Help wanted: parser-c (and parser-haskell, corollary, and rust-corrode)


#1

I started investigating a few months ago if it were possible to port Corrode (the C to Rust transpiler project) to Rust. In particular, Rust lacks a native C parser library, but one exists in Haskell in the form of language-c. My wild idea to accomplish this was partially transpiling Haskell to Rust and manually fixing up the remaining issues.

I’m as surprised as anyone to announce that this mostly worked: parser-c is a Rust library than can parse simple C programs (and some complex ones!) There’s a lot of work left in porting language-c’s test bench over and hunting down bugs, and so I’m asking for help from the community. If you want to help maintain the project and get this to full parity with Haskell’s parser, please reply here or on the issue tracker!

What work is left: issues that prevent parser-c from parsing code are mostly errors resulting from its porting, not logical errors (since a large amount of the porting was automated). While a large portion of its source code is actually generated Haskell code (from Haskell’s lexer and parser libraries, Happy and Alex), there is a path forward for natively outputting this generated code as Rust. So, armed with a debugger and a good set of test cases, I’m confident parser-c can get to the point where it can be used as a C parsing backend and have tools be built on top of it.

Is this a good idea? Maybe! Other C parsing libraries exist and expose C bindings that Rust can consume; but this one, uniquely, is written in Rust.

Over the course of the project, I’ve also written a handful of additional crates you might be interested in:

parser-haskell is a parser for Haskell code written in Rust, using the LALRPOP parser library. It may serve as a good start for a fully-featured parser.

corollary is a very experimental program for transpiling Haskell programs to Rust. The README should be clear about the gulf of issues that separates this from being a true transpiler; but it was useful enough to get parser-c to the stage it is now.

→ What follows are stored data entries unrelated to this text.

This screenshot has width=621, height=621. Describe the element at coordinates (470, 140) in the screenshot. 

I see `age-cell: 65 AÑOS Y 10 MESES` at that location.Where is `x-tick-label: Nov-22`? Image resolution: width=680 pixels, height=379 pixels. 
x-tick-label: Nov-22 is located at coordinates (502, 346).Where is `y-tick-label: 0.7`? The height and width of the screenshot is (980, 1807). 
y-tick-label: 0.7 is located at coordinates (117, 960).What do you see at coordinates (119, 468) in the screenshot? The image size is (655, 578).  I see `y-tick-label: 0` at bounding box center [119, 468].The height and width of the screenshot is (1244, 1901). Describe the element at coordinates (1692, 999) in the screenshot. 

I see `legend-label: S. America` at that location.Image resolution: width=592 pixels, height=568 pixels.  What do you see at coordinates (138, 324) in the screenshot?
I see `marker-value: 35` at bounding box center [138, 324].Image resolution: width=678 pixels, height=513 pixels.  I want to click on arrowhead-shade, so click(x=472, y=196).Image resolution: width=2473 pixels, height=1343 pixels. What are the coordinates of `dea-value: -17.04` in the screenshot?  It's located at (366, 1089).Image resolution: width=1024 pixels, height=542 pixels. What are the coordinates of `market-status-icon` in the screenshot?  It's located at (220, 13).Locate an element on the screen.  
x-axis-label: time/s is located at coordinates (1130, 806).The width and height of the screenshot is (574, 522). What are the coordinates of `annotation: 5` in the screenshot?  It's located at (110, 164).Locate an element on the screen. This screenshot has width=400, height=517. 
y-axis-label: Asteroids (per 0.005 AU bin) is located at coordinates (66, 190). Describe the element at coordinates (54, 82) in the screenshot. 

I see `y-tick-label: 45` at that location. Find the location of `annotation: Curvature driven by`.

Future work could involve expanding the Haskell stdlib implementation, hooking into the GHC API for type information (critical for supporting Haskell’s currying), or optimizations like using references instead of aggressively cloning all data values.

And lastly: rust-corrode is a (you guessed it) very experimental port of Corrode, cross-compiled into Rust using the above tools. It’s non-functional yet. But just as Corrode uses Haskell’s language-c library under the hood, with a lot of manual fixes rust-corrode could use parser-c to transpile C code into Rust. This might enable interesting compilation pipelines, like #including C code directly into Rust. And a native Rust library would be easy for the Rust community to modify to suit their needs.

I’m looking for help maintaining and improving these crates. It’s been a fun project, but now that the proof of concept has been demonstrated I’ll be focuing on just improving parser-c. If you have ideas about how to improve these crates or want to become a maintainer on any of them, please reach out!